Availability of service: Waves of denial of service or DDoS attacks, including cyber-attacks targeting public authorities and companies in specific sectors by Russia and its proxy hacktivists, continued but were successfully repelled, much of it automatically. Compared to Q2 2023, the number of DDoS attacks has almost halved. This is no coincidence.
Latvia knows how to defend itself, making itself a difficult and uninteresting target for such cyber-attacks.

Vulnerabilities and vulnerable systems: This is an ongoing risk, affected by newly discovered critical vulnerabilities, misconfiguration of IT systems and supply chain attacks. The vast majority of cyber attacks are still carried out using publicly known vulnerabilities, so early identification and patching of configuration weaknesses can significantly improve the cybersecurity situation.

Threat hunting operations: more than 140 000 installations analysed by the end of the reporting period 31 organisations - Latvia is a leader in organising and conducting threat hunting operations in the European Union (EU). In 25% or 8 organisations, the presence of foreign intruders (FIDs) was identified with high confidence, the identified attacker was eliminated, and other significant threats were detected that the target organisations were able to address through data-driven decisions. At the end of the reporting period, CERT.LV concluded an extended presence threat hunting operation with representatives of the Canadian Forces Cyber Command, the Canadian Cyber Security Centre and the Latvian Armed Forces. The extended presence reinforced and complemented the ongoing threat hunt. Several allied countries visited the ongoing Enhanced Presence operation to learn from the successful cooperation between Latvia and Canada, and possibly adopt good practices to implement in their own areas of responsibility.

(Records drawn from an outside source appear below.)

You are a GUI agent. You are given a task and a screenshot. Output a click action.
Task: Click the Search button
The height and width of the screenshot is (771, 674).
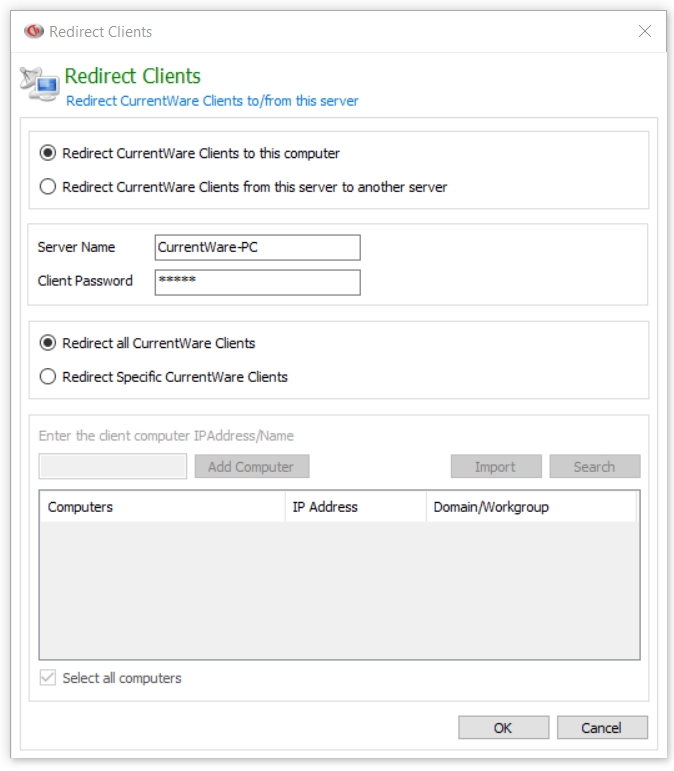(594, 467)
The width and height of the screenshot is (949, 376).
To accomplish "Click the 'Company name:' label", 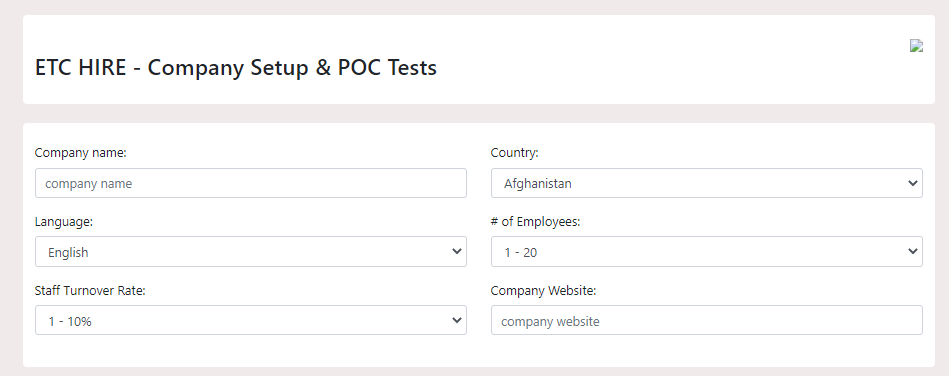I will click(x=80, y=153).
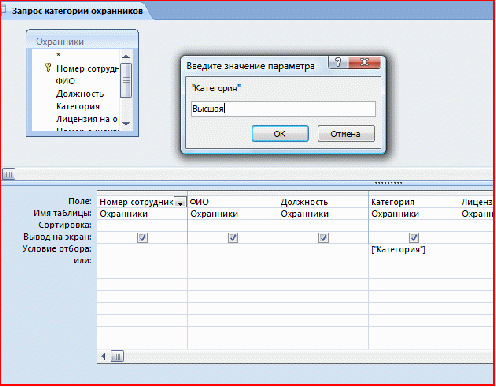496x387 pixels.
Task: Click the asterisk all-fields item in Охранники
Action: click(58, 54)
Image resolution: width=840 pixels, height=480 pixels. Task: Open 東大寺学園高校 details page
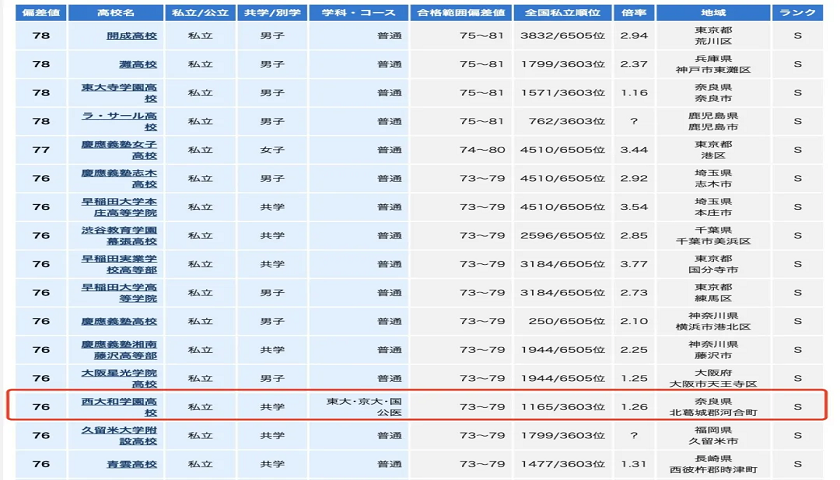[x=118, y=93]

Security tests and assessments: CERT.LV worked in close cooperation with the Central Electoral Commission, the State Chancellery and other institutions involved in the electoral process to perform penetration tests on all systems involved in the European Parliament (EP) elections. During the reporting period, no incidents directly related to electoral systems or electoral security were observed in Latvia.

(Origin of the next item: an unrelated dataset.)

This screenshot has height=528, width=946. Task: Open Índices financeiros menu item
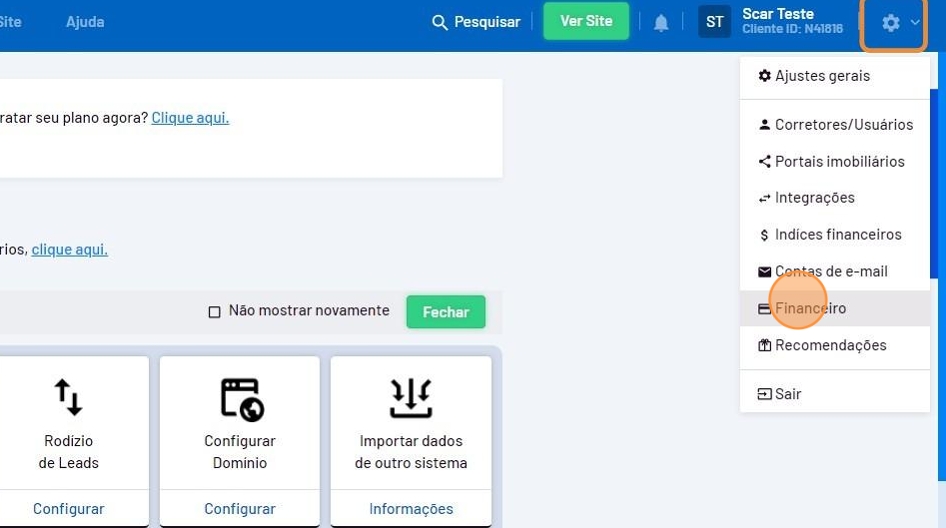pos(837,235)
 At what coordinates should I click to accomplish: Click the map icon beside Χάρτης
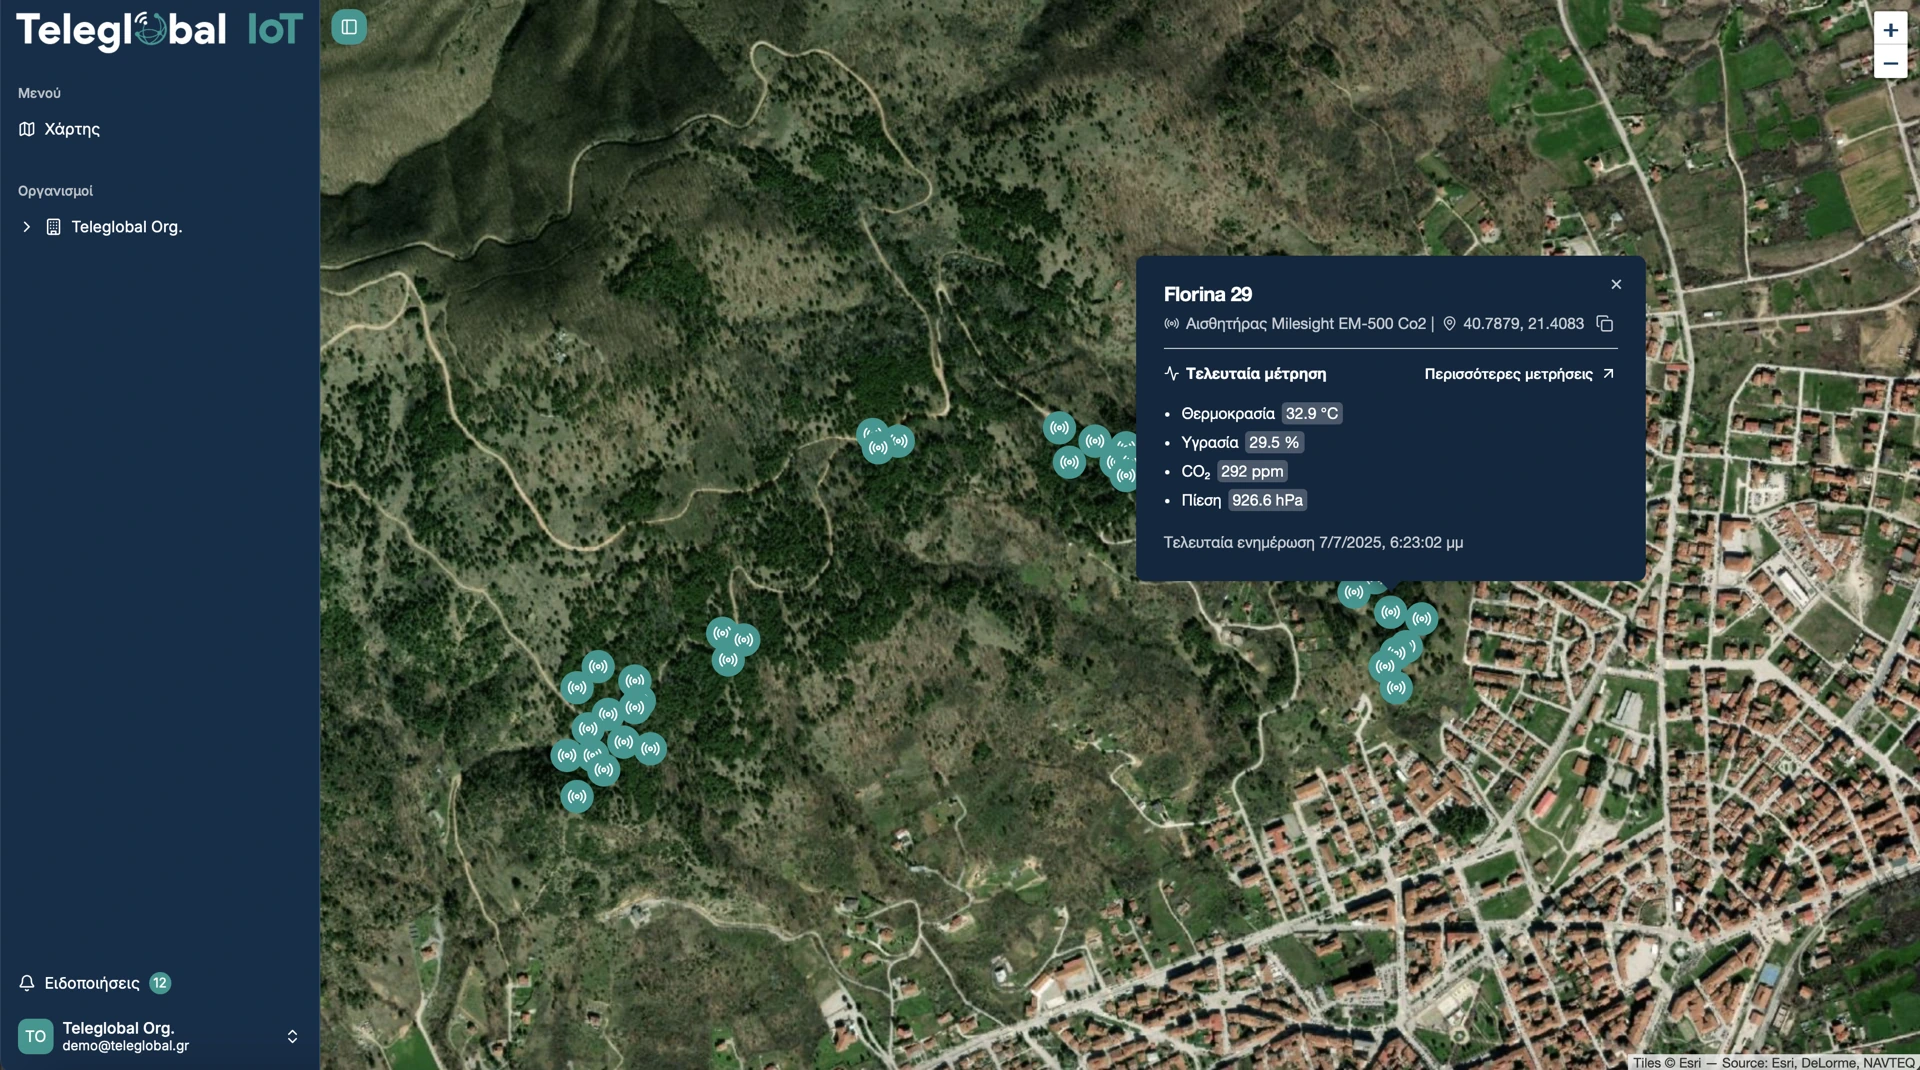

DNS firewall effectiveness: In Q2, the number of requests processed by the DNS firewall service was more than 1 million, protecting users from malicious websites. Every threat indicator detected goes into a centralised active protection infrastructure to protect all Latvian citizens and organisations using the free protection provided by CERT.LV and NIC.LV.

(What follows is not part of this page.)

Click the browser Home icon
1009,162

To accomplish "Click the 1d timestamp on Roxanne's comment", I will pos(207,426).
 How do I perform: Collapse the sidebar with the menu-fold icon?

Sensor network effectiveness: the ABS detects on average 6 000 high-priority incidents per month in national, local and ICT critical infrastructure institutions. This increase was mainly due to the very large scale and scope of phishing campaigns on behalf of SRS and Latvijas Pasts, respectively, breaking all previous records during the reporting period.

Coordinated Vulnerability Disclosure (CVD) platform: Continuing the development of the CVD platform, Q2 was particularly productive: the number of Security Researchers increased by 57%, the number of vulnerabilities logged on specific institutional applications increased fivefold, and the number of reports of vulnerabilities logged on the CERT.LV client increased threefold.

Training and educational events: In the reporting period, CERT.LV educated 10 742 participants on ICT security through 52 educational events, improving the knowledge and skills of both individual users and organisations to ensure the security of their data and systems.

By fulfilling its mission, CERT.LV continues to promote cybersecurity and be a trusted opinion leader in Latvian cyberspace.